#### Records from a data collection
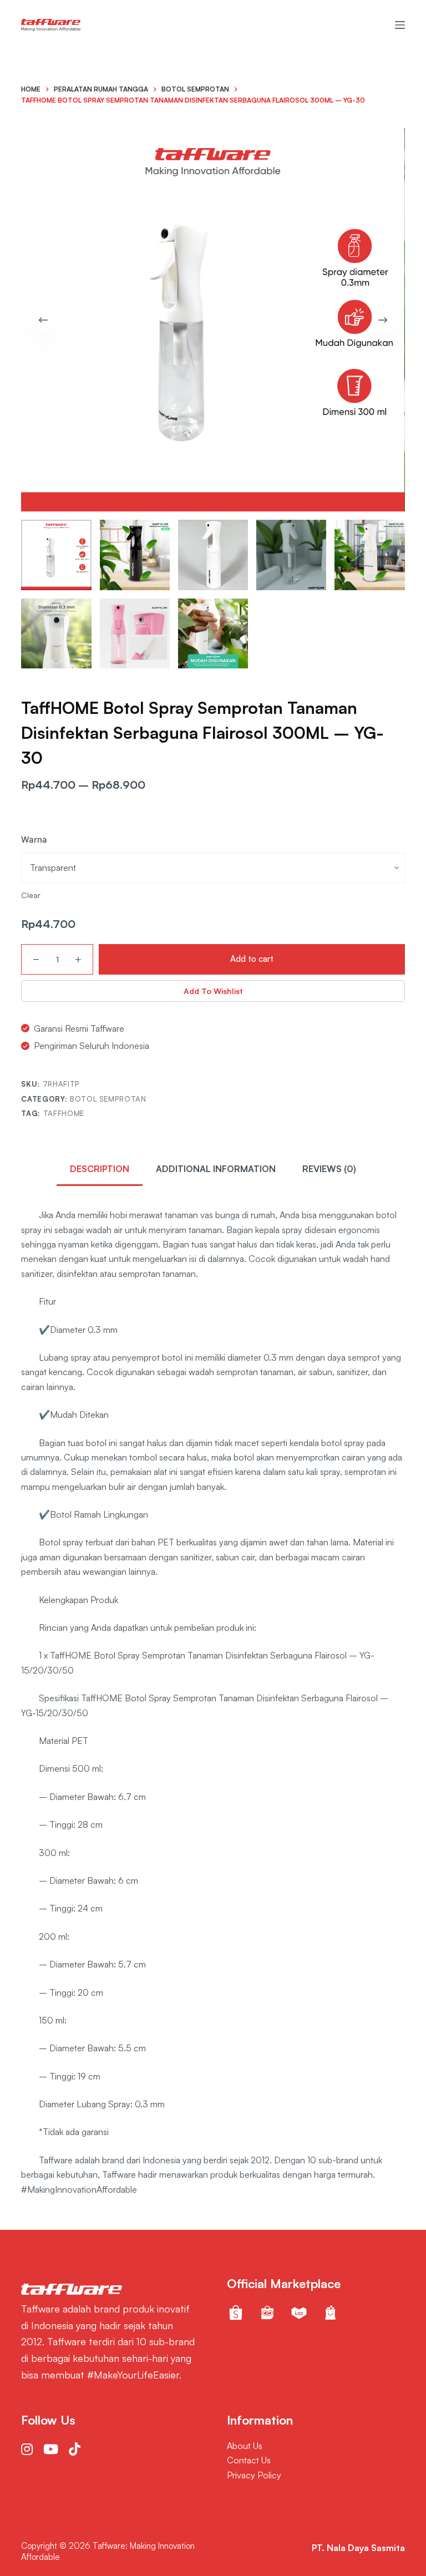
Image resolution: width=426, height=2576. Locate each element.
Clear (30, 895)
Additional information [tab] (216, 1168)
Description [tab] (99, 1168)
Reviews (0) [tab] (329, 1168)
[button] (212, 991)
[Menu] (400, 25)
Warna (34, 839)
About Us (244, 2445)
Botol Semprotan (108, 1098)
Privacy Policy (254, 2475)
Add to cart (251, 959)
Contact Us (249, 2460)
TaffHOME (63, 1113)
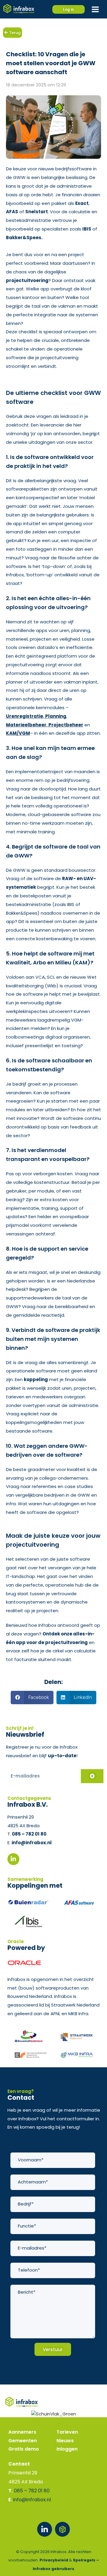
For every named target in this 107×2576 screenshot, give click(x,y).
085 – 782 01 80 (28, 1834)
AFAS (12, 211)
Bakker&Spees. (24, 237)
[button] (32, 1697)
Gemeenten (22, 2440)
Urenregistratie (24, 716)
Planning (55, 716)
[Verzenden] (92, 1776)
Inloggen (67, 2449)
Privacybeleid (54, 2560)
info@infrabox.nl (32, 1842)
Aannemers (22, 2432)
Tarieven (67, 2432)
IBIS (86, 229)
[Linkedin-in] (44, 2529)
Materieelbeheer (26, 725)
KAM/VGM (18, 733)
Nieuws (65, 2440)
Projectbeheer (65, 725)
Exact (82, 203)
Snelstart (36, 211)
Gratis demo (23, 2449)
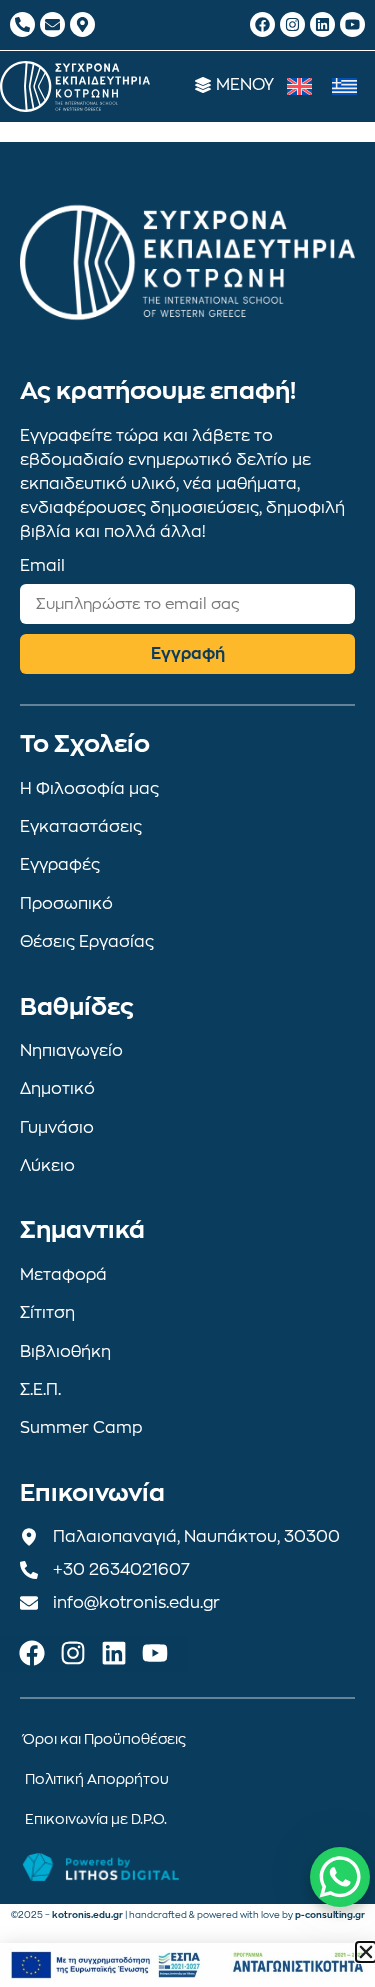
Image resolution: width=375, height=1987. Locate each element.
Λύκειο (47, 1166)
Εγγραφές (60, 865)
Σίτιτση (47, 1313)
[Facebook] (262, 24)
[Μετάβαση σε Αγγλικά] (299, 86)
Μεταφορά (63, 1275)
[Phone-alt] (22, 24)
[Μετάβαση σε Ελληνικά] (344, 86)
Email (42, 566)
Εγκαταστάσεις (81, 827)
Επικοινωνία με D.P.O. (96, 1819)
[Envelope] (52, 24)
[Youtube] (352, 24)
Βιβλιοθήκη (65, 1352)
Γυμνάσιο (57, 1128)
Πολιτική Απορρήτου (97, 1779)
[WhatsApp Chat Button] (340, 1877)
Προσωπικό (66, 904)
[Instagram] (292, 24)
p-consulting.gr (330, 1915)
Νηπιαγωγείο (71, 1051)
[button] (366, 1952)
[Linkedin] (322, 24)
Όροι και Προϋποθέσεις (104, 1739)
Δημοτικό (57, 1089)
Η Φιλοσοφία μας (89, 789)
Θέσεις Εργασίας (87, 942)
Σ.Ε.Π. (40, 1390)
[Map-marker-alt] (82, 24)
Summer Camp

#### AIM OF THE TASK
Find the lines in the data that include "height", then copy each of them.

#### COMPLETED EXERCISE
Image resolution: width=426, height=2576. Locate each element.
Image resolution: width=375, height=1987. Locate each element.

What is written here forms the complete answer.